A côté de cela, le groupe a enregistré une forte dynamique dans sa division Applications Industrielles avec une augmentation de 11% de ses ventes sur le trimestre, portées par les secteurs agroalimentaire et pharmaceutique. Et, "au sein des applications cliniques, les solutions de microbiologie ont une fois de plus tiré la croissance", observe également  AlphaValue, au vu de ventes de réactifs et d’instrument en hausse à deux chiffres.

Pour l'exercice en cours, bioMérieux anticipe une progression organique de son chiffre d'affaires comprise entre 6% et 8%. "Une croissance dynamique" alimentée "grâce à nos quatre moteurs de croissance : les solutions de microbiologie, les panels non respiratoires Biofire, Biofire Spotfire et les applications industrielles", a indiqué le directeur général, Pierre Boulud.
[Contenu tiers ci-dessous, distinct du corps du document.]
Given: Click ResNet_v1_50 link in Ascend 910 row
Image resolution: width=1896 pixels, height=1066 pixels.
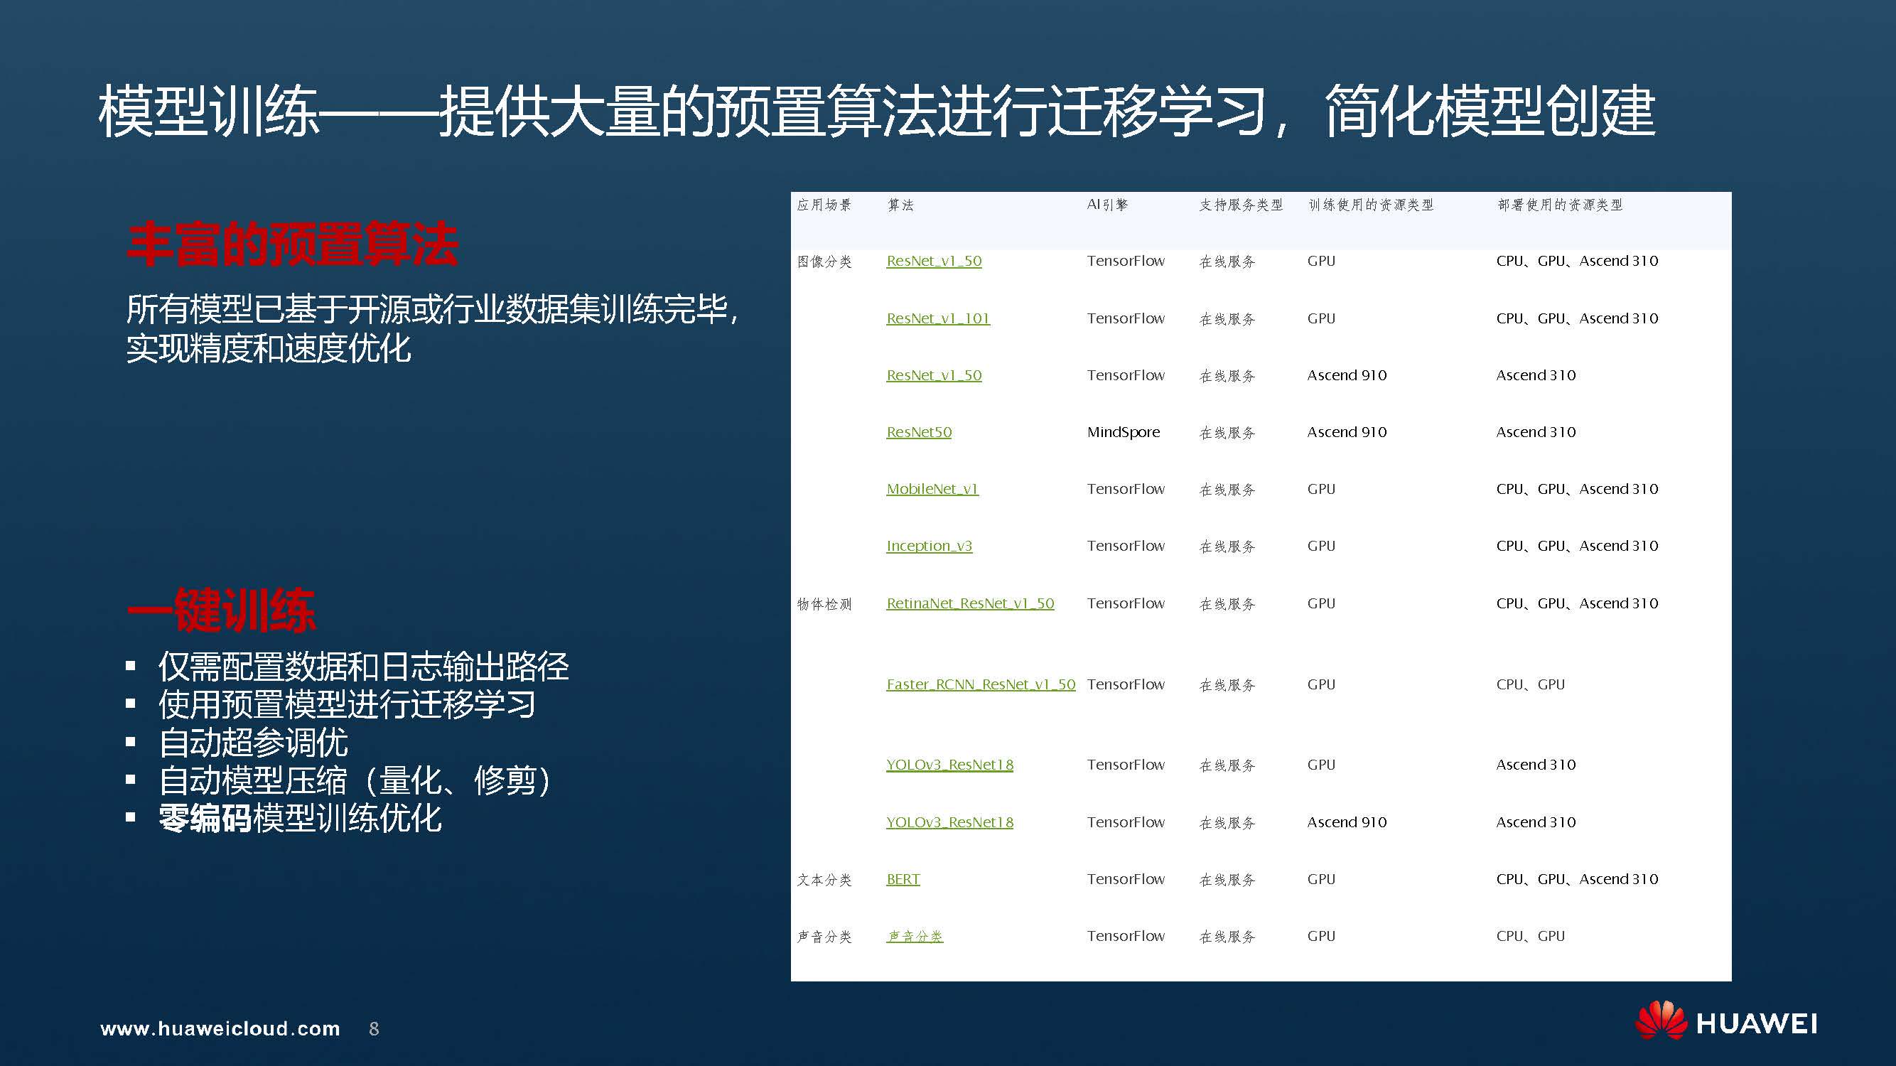Looking at the screenshot, I should coord(933,375).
Le résultat opérationnel est lui attendu en hausse d'au moins 10% à taux de change constants, soit proche de 621 millions d’euros, une prévision inférieure aux anticipations du consensus (673 millions d’euros), le décalage s’expliquant par un effet devise plus important qu’attendu. Les investisseurs n’en ont pas beaucoup tenu rigueur au groupe : l’action bioMérieux a terminé la séance de jeudi quasiment à l’équilibre, en repli de 0,1%, à 100,35 euros.